### YOUR INSTRUCTIONS
In full and without alteration, print the entries that follow.

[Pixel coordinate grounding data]
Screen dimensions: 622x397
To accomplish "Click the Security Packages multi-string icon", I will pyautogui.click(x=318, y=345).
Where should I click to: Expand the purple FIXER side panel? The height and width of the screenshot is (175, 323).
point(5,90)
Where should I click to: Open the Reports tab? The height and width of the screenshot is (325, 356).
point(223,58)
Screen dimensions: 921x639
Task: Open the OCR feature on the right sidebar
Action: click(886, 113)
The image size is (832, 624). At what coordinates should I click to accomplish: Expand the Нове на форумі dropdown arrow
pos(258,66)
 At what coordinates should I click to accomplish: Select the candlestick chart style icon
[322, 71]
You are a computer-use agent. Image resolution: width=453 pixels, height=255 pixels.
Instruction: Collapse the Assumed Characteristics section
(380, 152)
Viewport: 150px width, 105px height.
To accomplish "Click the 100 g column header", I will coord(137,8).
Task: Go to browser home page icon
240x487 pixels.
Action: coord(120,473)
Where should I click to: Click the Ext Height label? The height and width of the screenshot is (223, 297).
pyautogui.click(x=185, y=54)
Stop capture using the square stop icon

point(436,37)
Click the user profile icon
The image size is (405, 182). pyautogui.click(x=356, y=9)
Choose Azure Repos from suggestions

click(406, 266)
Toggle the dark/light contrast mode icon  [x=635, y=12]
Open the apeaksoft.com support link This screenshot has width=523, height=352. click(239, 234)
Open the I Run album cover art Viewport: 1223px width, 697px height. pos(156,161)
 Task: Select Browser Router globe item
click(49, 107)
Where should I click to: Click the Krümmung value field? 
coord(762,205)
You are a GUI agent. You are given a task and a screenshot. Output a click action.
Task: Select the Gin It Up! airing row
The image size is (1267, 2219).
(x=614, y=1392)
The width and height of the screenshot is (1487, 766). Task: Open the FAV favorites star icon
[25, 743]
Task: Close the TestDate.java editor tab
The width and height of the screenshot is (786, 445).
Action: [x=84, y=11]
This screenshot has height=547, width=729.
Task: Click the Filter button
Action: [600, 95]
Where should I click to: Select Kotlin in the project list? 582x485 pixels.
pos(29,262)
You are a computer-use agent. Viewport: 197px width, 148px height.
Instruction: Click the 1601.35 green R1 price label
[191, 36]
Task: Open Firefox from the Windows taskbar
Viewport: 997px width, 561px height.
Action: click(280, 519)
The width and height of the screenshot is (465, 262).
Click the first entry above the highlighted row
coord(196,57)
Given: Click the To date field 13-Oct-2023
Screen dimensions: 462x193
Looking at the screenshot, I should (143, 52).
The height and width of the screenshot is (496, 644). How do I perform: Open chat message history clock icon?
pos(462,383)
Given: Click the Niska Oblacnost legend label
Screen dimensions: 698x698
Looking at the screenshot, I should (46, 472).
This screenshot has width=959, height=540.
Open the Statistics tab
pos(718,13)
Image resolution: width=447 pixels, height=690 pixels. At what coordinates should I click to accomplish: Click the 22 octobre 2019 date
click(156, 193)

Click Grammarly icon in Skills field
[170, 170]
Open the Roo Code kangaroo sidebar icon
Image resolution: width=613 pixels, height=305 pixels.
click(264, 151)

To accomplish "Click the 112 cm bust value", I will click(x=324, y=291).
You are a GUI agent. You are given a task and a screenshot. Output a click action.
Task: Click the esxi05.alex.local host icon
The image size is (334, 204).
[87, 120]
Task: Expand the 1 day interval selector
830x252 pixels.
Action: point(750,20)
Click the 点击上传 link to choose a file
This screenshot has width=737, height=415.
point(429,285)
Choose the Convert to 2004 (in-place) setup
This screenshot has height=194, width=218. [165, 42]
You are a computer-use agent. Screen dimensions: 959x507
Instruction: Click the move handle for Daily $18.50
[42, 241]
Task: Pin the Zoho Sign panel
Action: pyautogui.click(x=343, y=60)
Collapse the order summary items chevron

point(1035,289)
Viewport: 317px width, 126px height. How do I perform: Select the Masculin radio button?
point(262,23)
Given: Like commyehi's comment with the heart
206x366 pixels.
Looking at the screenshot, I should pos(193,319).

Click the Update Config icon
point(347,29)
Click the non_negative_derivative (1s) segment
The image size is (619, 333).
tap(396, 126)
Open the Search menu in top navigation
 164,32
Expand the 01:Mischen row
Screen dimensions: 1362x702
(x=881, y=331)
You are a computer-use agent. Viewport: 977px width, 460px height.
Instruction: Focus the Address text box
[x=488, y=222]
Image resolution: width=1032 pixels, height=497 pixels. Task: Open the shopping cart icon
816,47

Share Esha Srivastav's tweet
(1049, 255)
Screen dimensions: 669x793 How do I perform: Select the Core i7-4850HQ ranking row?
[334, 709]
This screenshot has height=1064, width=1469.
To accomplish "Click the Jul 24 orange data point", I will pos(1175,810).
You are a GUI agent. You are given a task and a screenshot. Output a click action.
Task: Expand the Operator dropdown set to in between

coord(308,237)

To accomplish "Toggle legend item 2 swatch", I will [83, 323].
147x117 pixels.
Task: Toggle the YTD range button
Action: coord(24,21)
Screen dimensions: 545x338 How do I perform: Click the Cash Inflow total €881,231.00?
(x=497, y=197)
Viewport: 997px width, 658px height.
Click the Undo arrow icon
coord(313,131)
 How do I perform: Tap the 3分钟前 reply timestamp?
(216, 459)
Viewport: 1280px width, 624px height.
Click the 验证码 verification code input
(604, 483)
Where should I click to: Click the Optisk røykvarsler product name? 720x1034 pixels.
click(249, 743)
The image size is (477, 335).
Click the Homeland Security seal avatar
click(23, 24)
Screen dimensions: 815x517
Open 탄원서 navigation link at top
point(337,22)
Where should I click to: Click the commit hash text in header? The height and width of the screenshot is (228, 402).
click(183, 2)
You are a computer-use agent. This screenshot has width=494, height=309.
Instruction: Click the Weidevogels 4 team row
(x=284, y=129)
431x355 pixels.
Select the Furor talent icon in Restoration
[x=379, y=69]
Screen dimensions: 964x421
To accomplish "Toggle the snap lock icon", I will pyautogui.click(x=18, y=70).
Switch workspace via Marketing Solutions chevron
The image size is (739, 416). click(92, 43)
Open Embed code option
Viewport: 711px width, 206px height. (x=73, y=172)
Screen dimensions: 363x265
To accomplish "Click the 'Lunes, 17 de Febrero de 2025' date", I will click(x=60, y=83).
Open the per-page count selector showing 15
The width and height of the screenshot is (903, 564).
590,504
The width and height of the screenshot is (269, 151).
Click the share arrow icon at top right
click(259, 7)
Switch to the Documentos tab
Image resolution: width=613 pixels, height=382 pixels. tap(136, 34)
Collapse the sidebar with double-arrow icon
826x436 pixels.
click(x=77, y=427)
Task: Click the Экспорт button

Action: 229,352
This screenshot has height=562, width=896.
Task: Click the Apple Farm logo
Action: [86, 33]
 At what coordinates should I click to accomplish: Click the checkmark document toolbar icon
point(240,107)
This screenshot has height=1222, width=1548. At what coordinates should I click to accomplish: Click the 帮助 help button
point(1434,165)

### FINAL ANSWER
Screen dimensions: 622x397
To accomplish "Click the Security Packages multi-string icon", I will pyautogui.click(x=318, y=345).
Where should I click to: Expand the purple FIXER side panel? The height and width of the screenshot is (175, 323).
point(5,90)
Where should I click to: Open the Reports tab? The height and width of the screenshot is (325, 356).
point(223,58)
Screen dimensions: 921x639
Task: Open the OCR feature on the right sidebar
Action: click(886, 113)
The image size is (832, 624). At what coordinates should I click to accomplish: Expand the Нове на форумі dropdown arrow
pos(258,66)
 At what coordinates should I click to accomplish: Select the candlestick chart style icon
[322, 71]
You are a computer-use agent. Image resolution: width=453 pixels, height=255 pixels.
Instruction: Collapse the Assumed Characteristics section
(380, 152)
Viewport: 150px width, 105px height.
To accomplish "Click the 100 g column header", I will coord(137,8).
Task: Go to browser home page icon
240x487 pixels.
Action: coord(120,473)
Where should I click to: Click the Ext Height label? The height and width of the screenshot is (223, 297).
pyautogui.click(x=185, y=54)
Stop capture using the square stop icon

point(436,37)
Click the user profile icon
The image size is (405, 182). pyautogui.click(x=356, y=9)
Choose Azure Repos from suggestions

click(406, 266)
Toggle the dark/light contrast mode icon  [x=635, y=12]
Open the apeaksoft.com support link This screenshot has width=523, height=352. click(239, 234)
Open the I Run album cover art Viewport: 1223px width, 697px height. pos(156,161)
 Task: Select Browser Router globe item
click(49, 107)
Where should I click to: Click the Krümmung value field? 
coord(762,205)
You are a GUI agent. You are given a task and a screenshot. Output a click action.
Task: Select the Gin It Up! airing row
The image size is (1267, 2219).
(x=614, y=1392)
The width and height of the screenshot is (1487, 766). Task: Open the FAV favorites star icon
[25, 743]
Task: Close the TestDate.java editor tab
The width and height of the screenshot is (786, 445).
Action: [x=84, y=11]
This screenshot has height=547, width=729.
Task: Click the Filter button
Action: [600, 95]
Where should I click to: Select Kotlin in the project list? 582x485 pixels.
pos(29,262)
You are a computer-use agent. Viewport: 197px width, 148px height.
Instruction: Click the 1601.35 green R1 price label
[191, 36]
Task: Open Firefox from the Windows taskbar
Viewport: 997px width, 561px height.
Action: click(280, 519)
The width and height of the screenshot is (465, 262).
Click the first entry above the highlighted row
coord(196,57)
Given: Click the To date field 13-Oct-2023
Screen dimensions: 462x193
Looking at the screenshot, I should (143, 52).
The height and width of the screenshot is (496, 644). How do I perform: Open chat message history clock icon?
pos(462,383)
Given: Click the Niska Oblacnost legend label
Screen dimensions: 698x698
Looking at the screenshot, I should (46, 472).
This screenshot has width=959, height=540.
Open the Statistics tab
pos(718,13)
Image resolution: width=447 pixels, height=690 pixels. At what coordinates should I click to accomplish: Click the 22 octobre 2019 date
click(156, 193)

Click Grammarly icon in Skills field
[170, 170]
Open the Roo Code kangaroo sidebar icon
Image resolution: width=613 pixels, height=305 pixels.
click(264, 151)

To accomplish "Click the 112 cm bust value", I will click(x=324, y=291).
You are a GUI agent. You are given a task and a screenshot. Output a click action.
Task: Click the esxi05.alex.local host icon
The image size is (334, 204).
[87, 120]
Task: Expand the 1 day interval selector
830x252 pixels.
Action: point(750,20)
Click the 点击上传 link to choose a file
This screenshot has width=737, height=415.
point(429,285)
Choose the Convert to 2004 (in-place) setup
This screenshot has height=194, width=218. [165, 42]
You are a computer-use agent. Screen dimensions: 959x507
Instruction: Click the move handle for Daily $18.50
[42, 241]
Task: Pin the Zoho Sign panel
Action: pyautogui.click(x=343, y=60)
Collapse the order summary items chevron

point(1035,289)
Viewport: 317px width, 126px height. How do I perform: Select the Masculin radio button?
point(262,23)
Given: Like commyehi's comment with the heart
206x366 pixels.
Looking at the screenshot, I should pos(193,319).

Click the Update Config icon
point(347,29)
Click the non_negative_derivative (1s) segment
The image size is (619, 333).
tap(396, 126)
Open the Search menu in top navigation
 164,32
Expand the 01:Mischen row
Screen dimensions: 1362x702
(x=881, y=331)
You are a computer-use agent. Viewport: 977px width, 460px height.
Instruction: Focus the Address text box
[x=488, y=222]
Image resolution: width=1032 pixels, height=497 pixels. Task: Open the shopping cart icon
816,47

Share Esha Srivastav's tweet
(1049, 255)
Screen dimensions: 669x793 How do I perform: Select the Core i7-4850HQ ranking row?
[334, 709]
This screenshot has height=1064, width=1469.
To accomplish "Click the Jul 24 orange data point", I will pos(1175,810).
You are a GUI agent. You are given a task and a screenshot. Output a click action.
Task: Expand the Operator dropdown set to in between

coord(308,237)

To accomplish "Toggle legend item 2 swatch", I will [83, 323].
147x117 pixels.
Task: Toggle the YTD range button
Action: coord(24,21)
Screen dimensions: 545x338 How do I perform: Click the Cash Inflow total €881,231.00?
(x=497, y=197)
Viewport: 997px width, 658px height.
Click the Undo arrow icon
coord(313,131)
 How do I perform: Tap the 3分钟前 reply timestamp?
(216, 459)
Viewport: 1280px width, 624px height.
Click the 验证码 verification code input
(604, 483)
Where should I click to: Click the Optisk røykvarsler product name? 720x1034 pixels.
click(249, 743)
The image size is (477, 335).
Click the Homeland Security seal avatar
click(23, 24)
Screen dimensions: 815x517
Open 탄원서 navigation link at top
point(337,22)
Where should I click to: Click the commit hash text in header? The height and width of the screenshot is (228, 402).
click(183, 2)
You are a computer-use agent. This screenshot has width=494, height=309.
Instruction: Click the Weidevogels 4 team row
(x=284, y=129)
431x355 pixels.
Select the Furor talent icon in Restoration
[x=379, y=69]
Screen dimensions: 964x421
To accomplish "Toggle the snap lock icon", I will pyautogui.click(x=18, y=70).
Switch workspace via Marketing Solutions chevron
The image size is (739, 416). click(92, 43)
Open Embed code option
Viewport: 711px width, 206px height. (x=73, y=172)
Screen dimensions: 363x265
To accomplish "Click the 'Lunes, 17 de Febrero de 2025' date", I will click(x=60, y=83).
Open the per-page count selector showing 15
The width and height of the screenshot is (903, 564).
590,504
The width and height of the screenshot is (269, 151).
Click the share arrow icon at top right
click(259, 7)
Switch to the Documentos tab
Image resolution: width=613 pixels, height=382 pixels. tap(136, 34)
Collapse the sidebar with double-arrow icon
826x436 pixels.
click(x=77, y=427)
Task: Click the Экспорт button

Action: 229,352
This screenshot has height=562, width=896.
Task: Click the Apple Farm logo
Action: [86, 33]
 At what coordinates should I click to accomplish: Click the checkmark document toolbar icon
point(240,107)
This screenshot has height=1222, width=1548. At what coordinates should I click to accomplish: Click the 帮助 help button
point(1434,165)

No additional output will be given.